Albert Banks

Personal information
- Full name: James Albert Banks
- Born: 10 December 1883 Maryborough, Victoria, Australia
- Died: 5 July 1930 (aged 46) Perth, Western Australia
- Source: Cricinfo, 14 July 2017

= Albert Banks =

Australian sportsman

James Albert "Darky" Banks (10 December 1883 - 5 July 1930), the son of a former American slave, was an Australian cricketer and Australian rules footballer. He played two first-class matches for Western Australia between 1908/09 and 1920/21.

==Family==
The son of Jordan Henry Banks (1832-1887), and Sarah Jane (1849-1940), née McMullen, James Albert Banks was born on the Maryborough goldfields on 10 December 1883. His father, Jordan Henry Banks, was once an American slave:
Mr. Banks's father [Jordan Henry Banks (1832–1887)], a giant of about 6ft. 3in., and built proportionately, and who commanded the respect and good will of all sections in Maryborough, was a slave before the civil war. Such was his great strength that the log cabins, in which runaways were confined on the plantations, were not strong enough to hold him. He was chased and run down by hounds; but ultimately made his escape to freedom via Canada, coming to Australia and settling in Maryborough, where all the family were born. — The Australasian, 29 November 1919.

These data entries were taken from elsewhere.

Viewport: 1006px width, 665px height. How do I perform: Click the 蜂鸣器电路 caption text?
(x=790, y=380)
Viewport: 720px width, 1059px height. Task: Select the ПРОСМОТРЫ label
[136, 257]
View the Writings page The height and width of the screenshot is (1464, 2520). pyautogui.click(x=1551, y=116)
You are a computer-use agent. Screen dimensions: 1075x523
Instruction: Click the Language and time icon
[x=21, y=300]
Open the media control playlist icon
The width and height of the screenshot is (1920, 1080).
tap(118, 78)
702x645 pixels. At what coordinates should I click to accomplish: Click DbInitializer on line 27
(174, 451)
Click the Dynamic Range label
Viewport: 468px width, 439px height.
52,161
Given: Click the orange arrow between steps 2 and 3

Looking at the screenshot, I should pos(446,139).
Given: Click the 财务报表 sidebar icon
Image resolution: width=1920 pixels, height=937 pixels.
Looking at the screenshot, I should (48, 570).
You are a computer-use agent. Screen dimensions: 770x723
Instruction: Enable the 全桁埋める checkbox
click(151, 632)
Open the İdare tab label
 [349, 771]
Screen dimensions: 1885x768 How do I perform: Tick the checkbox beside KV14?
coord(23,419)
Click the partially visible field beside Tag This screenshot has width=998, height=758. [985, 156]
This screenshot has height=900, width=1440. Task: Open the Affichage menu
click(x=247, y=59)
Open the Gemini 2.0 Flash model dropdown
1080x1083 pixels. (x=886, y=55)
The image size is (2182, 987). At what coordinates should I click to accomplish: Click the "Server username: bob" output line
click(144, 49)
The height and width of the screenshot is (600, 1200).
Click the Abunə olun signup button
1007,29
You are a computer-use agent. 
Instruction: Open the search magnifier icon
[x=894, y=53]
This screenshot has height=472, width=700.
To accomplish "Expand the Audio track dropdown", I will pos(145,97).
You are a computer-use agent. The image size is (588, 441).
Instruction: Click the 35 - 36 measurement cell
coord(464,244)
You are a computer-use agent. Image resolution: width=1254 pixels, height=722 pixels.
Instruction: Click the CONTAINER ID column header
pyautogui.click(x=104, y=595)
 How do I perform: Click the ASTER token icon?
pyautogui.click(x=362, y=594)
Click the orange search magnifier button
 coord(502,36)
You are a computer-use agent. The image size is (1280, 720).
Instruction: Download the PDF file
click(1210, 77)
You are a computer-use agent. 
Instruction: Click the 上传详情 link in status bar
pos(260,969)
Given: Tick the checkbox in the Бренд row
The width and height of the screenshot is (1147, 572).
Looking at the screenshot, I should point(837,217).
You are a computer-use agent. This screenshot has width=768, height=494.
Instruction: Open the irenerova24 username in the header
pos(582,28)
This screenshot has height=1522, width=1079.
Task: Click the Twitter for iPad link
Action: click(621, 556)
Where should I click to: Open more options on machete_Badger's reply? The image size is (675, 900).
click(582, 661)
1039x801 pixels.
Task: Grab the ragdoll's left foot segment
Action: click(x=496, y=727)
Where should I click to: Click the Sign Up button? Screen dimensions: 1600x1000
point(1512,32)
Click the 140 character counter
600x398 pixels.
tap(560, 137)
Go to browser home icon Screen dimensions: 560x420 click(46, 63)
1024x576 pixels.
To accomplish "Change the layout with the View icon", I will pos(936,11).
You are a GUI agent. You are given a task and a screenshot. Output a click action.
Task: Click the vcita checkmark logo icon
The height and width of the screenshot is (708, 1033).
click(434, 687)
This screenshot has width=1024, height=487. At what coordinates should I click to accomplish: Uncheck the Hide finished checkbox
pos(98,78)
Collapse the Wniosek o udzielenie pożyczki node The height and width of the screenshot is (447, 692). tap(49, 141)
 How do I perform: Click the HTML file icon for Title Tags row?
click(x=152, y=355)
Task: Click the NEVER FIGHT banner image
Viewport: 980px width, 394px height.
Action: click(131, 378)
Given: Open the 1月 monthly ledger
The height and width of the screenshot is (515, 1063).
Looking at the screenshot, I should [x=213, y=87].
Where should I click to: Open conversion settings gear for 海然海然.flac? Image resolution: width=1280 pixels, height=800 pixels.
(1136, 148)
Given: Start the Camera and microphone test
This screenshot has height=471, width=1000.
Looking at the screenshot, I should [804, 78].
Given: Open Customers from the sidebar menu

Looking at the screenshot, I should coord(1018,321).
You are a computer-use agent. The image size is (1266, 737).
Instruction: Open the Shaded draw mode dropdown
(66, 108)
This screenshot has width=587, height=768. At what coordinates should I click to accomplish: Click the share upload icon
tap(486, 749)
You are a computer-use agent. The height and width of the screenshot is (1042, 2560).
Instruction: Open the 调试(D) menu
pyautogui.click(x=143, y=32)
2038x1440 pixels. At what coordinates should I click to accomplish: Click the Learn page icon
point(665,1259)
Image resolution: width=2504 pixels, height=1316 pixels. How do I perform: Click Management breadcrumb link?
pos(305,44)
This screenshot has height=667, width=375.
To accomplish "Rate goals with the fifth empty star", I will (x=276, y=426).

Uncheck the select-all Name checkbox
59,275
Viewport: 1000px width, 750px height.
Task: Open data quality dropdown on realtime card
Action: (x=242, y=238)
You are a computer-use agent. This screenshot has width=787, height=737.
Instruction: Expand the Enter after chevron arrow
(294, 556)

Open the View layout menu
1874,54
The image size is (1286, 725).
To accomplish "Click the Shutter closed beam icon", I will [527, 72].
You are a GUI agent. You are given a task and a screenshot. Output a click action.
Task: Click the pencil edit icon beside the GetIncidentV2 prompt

His brother Thomas Banks (1867-1919) played Australian rules football for Fitzroy in the Victorian Football League.

==Football==
He played in the West Australian Football League for South Fremantle (148 games) and Perth (39 games), captaining South Fremantle in 1909, 1912 and 1914.

==Death==
He died at Perth on 5 July 1930, his body was found in the backyard of a lodging house. The cause was not known, although there were no signs of violence.